You might be thinking about finding a roommate for your rental as a cost-saving measure. Having someone to split rent with sounds pretty sweet, right? But you might be wondering, “Will having a roommate raise my rent?” The basic answer is “probably yes,” but there are a few more things you should understand about how exactly that happens. We’re here to explain the process to you so you can make your decision with all of the information you need.
Yes, Having a Roommate Could Raise Your Rent––But It Doesn’t Have To
So, will your roommate raise your rent? The simplest answer is yes, your landlord will probably want to raise the rent if you get a roommate. This is because another person in the rental will create more “wear-and-tear” on the unit, so the landlord will want to earn the money back that they will have to spend repairing the unit during or after your tenancy. It’s the landlord’s choice whether or not they raise your rent.
However, your landlord can’t just decide to raise your rent in the middle of your tenancy, because you have signed a rental contract with a set rent amount. If you’re getting a new roommate, however, you will likely have to sign a new lease with the new roommate included as a tenant. Since all of you are entering into a new legal agreement, your landlord can legally raise your rent in the new contract. (That’s part of why it’s so important to understand your lease!)
Having a Roommate Might Also Impact Your Security Deposit
So we’ve talked about whether your roommate will raise your rent, but did you know that a roommate could also raise your security deposit? Yes, if you’re signing a new roommate onto your lease, you’ll likely face a security deposit increase. The more people living in the rental, the more likely it is that there will need to be some repairs to the rental after you move out, so the landlord will want to be sure they can cover those costs.
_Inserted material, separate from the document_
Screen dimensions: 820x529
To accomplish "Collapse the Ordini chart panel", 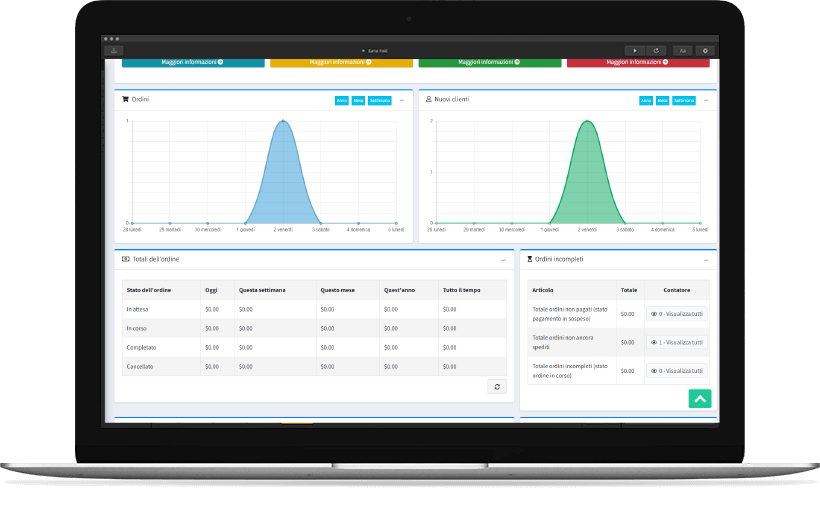I will pos(402,100).
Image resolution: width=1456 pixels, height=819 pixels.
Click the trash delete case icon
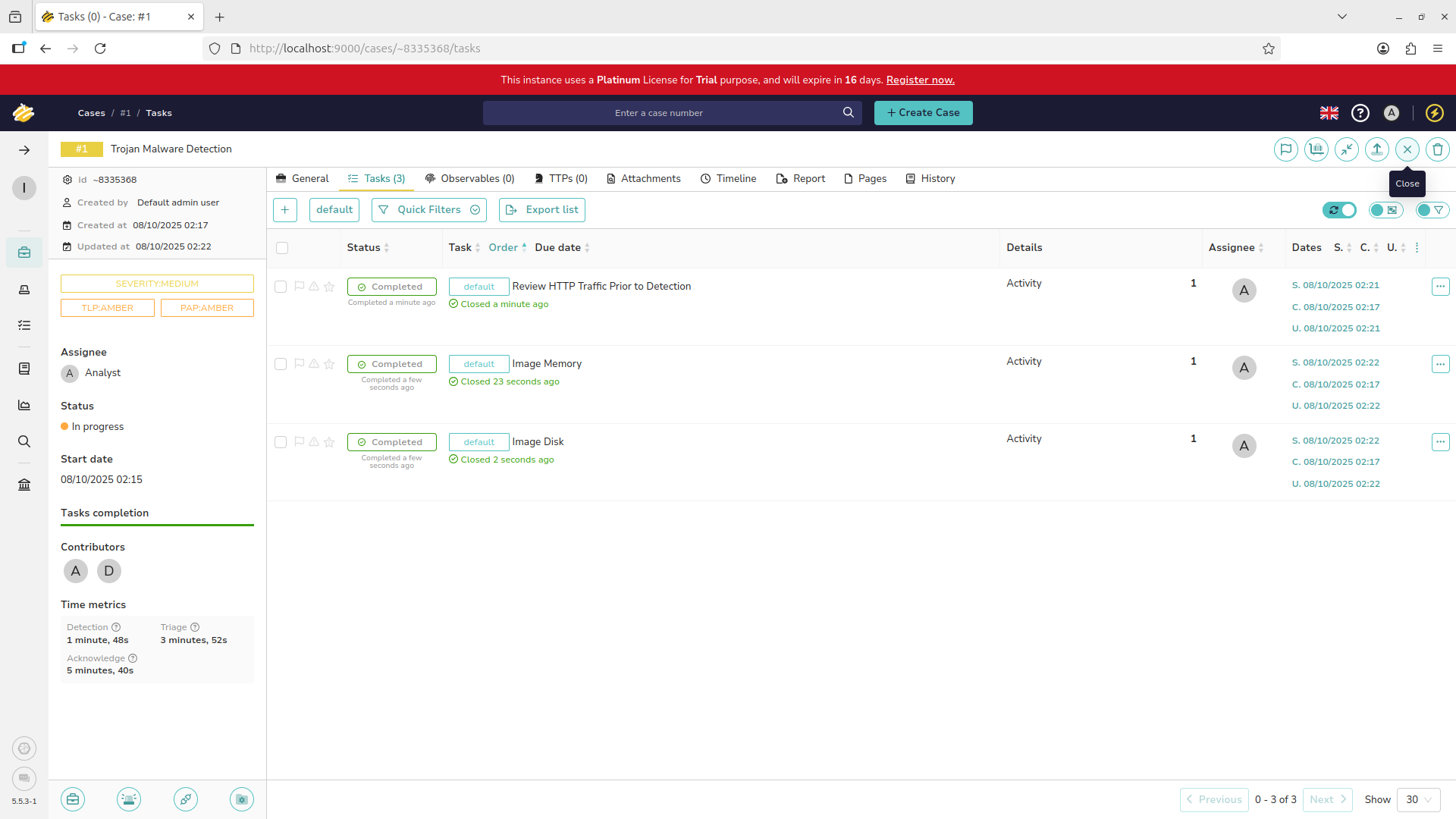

You’ll want to check your state laws to see what the maximum amount for a security deposit can be, so that you know your landlord is staying within those bounds. This maximum could change proportionally if your landlord raises the rent. We also have some tips to ensure that you can get your security deposit back, including some move out cleaning tips.
Make Sure Your Roommate Can Hold Up Their End of the Rent
A potential rent increase is one reason you want to be extra sure that your roommate is capable of paying their portion of the rent. Remember that if your roommate doesn’t pay their share, you could be on the hook for the entire month’s rent. Make sure to have a plan in case things go wrong. A good way to start is to write and sign a roommate agreement.
Negotiate Your Way Out of a Rent Raise
Don’t think your wallet can handle raised rent? You could always negotiate with your landlord. You could offer a larger security deposit, a longer lease, a more flexible move-in date, to do work around the yard, or any number of things in exchange for the rent to stay the same. Bring it up in a calm, reasonable discussion with your landlord and see what’s possible together.
Hopefully we’ve helped to answer whether a roommate will raise your rent. Best of luck as you figure out your living arrangement and create a home.